I am still a complete beginner, i’ve finished learning hiragana and katakana and i am level 3 in WK. I recently stumbled across a youtube video from a relatively small channel and he said that you need to immerse yourself in japanese for multiple hours a day to actually learn japanese because that’s also the way we acquire our native language as children. And i noticed that thats also the way i acquired english. I live in germany and we have english lessons since 3rd grade and back then i didn’t pay attention to the english classes at all, up until 5th grade. I learnt all the basic grammar and really basic vocabulary in school and i would watch many youtube videos in english every day. At first i could only understand the most important keywords and ignored the rest, but after 2 years or so i started understanding whole sentences just out of context and i acquired all the grammar in english that way. I always forget all the grammar rules in english, but that doesn’t really matter since i get most of the grammar correct anyways. And i wonder if i should approach japanese the same way. My plan is to go through genki 1 and maybe 2 and learn a bit of vocab and kanji with WK and then just immerse myself by reading manga and playing videogames in japanese and hopefully at the end acquire all this japanese vocab passively. Does that sound like a good plan?
That’s indeed how most people do immersion. It does work, though learning vocabulary on the side would speed up the process a lot, just because that’s a much more intensive study method.
I wouldn’t personally recommend starting with games. Unless you pick up a visual novel, they might just be pretty light on text, and even with visual novels, looking up words is way more involved. Instead just sticking to manga for a while and adding anime/youtube a bit later on would probably be a less frustrating experience.
Do you have any idea when i should start immersing myself and read light novels and manga? And is the WaniKani vocabulary sufficient for that?
As early as possible is the best. At least you certainly shouldn’t wait until you finish WaniKani to do so. If you know fewer words and/or fewer grammar patterns, obviously it will be harder, but it will always be quite painful to start.
You can try joining the Absolute Beginner Book Club. The next book starts in early September, which isn’t very far, but could try it.
If starting from the very beginning and wanting to use reading as the main path of immersion, take a look at the “tadoku” method of reading. The site linked below explains the method.
Also, under the Materials section of the navigation menu there’s a link to free online materials. You can start at level 0 even only having learned hirgana and katakana. The kanji builds up as the level increases.
Mhmm, looks interesting. But i think that i should at least build up some basic grammar knowledge first
Well, a good way to immerse in language is to start listening to podcasts. I highly recommend
I also second @potatonaught さん’s recommendation of tadoku.
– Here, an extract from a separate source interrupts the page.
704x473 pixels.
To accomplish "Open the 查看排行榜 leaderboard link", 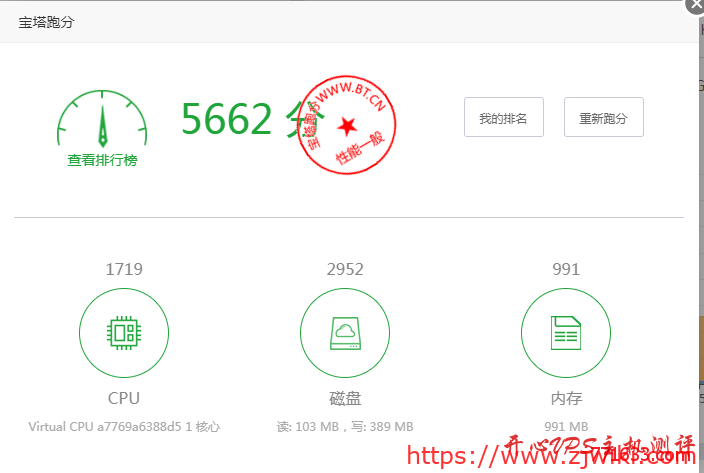I will pos(102,160).
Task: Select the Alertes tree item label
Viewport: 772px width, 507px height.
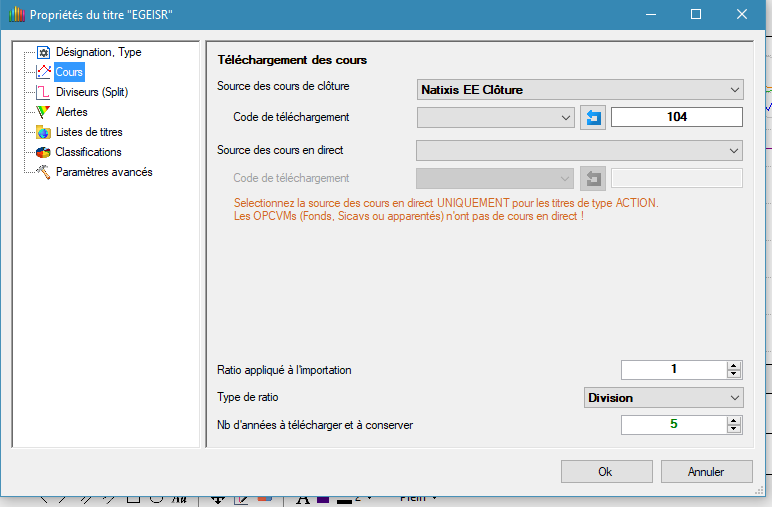Action: (71, 112)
There’s also a great resource called
It’s not free, but it is the easiest way to get into starting reading Japanese, so you might want to try it.
Anyway, your plan does sound quite good to me… Best of luck with your studies!
You’re the perfect target for this video I watched yesterday, where this little penguin explains his immersion methods and what worked for him. There’s a list of helpful resources in the video description.
Tagging @IkeaTableKolvek さん、because penguin
That‘s the Video i was referring to. It‘s the reason why i created this thread. But he doesn‘t explain what kanji to learn beforehand
That is essentially the opposite of immersion…
If you start from the level zero books you will pick up basic grammar as you go. There’s no harm in learning grammar and vocabulary as well, especially as immersion is going to be quite tiring. Once you reach the limit of what you can focus on in Japanese, watching / reading explanations of Japanese in a language you already understand is also useful.
There are entire YouTube channels dedicated to comprehensible input from the absolute beginner level upwards, like: https://youtube.com/playlist?list=PLPdNX2arS9Mb1iiA0xHkxj3KVwssHQxYP&si=r_n0Cj-o00-qT2vS
For immersion it’s usually recommended that you learn at least the basics through a textbook or other resource. It would take probably hundreds of hours essentially listening to nonsense for an average adult to pick up on enough to understand anything, if it happens at all. And most wouldn’t want to pay attention to that for that long.
Which textbook should i use. I heard that genki is a good one, but it takes 12 days or so for delivery. I’ve also heard good things about Tae Kim’s grammar guide. And are these Genki yt videos worth watching?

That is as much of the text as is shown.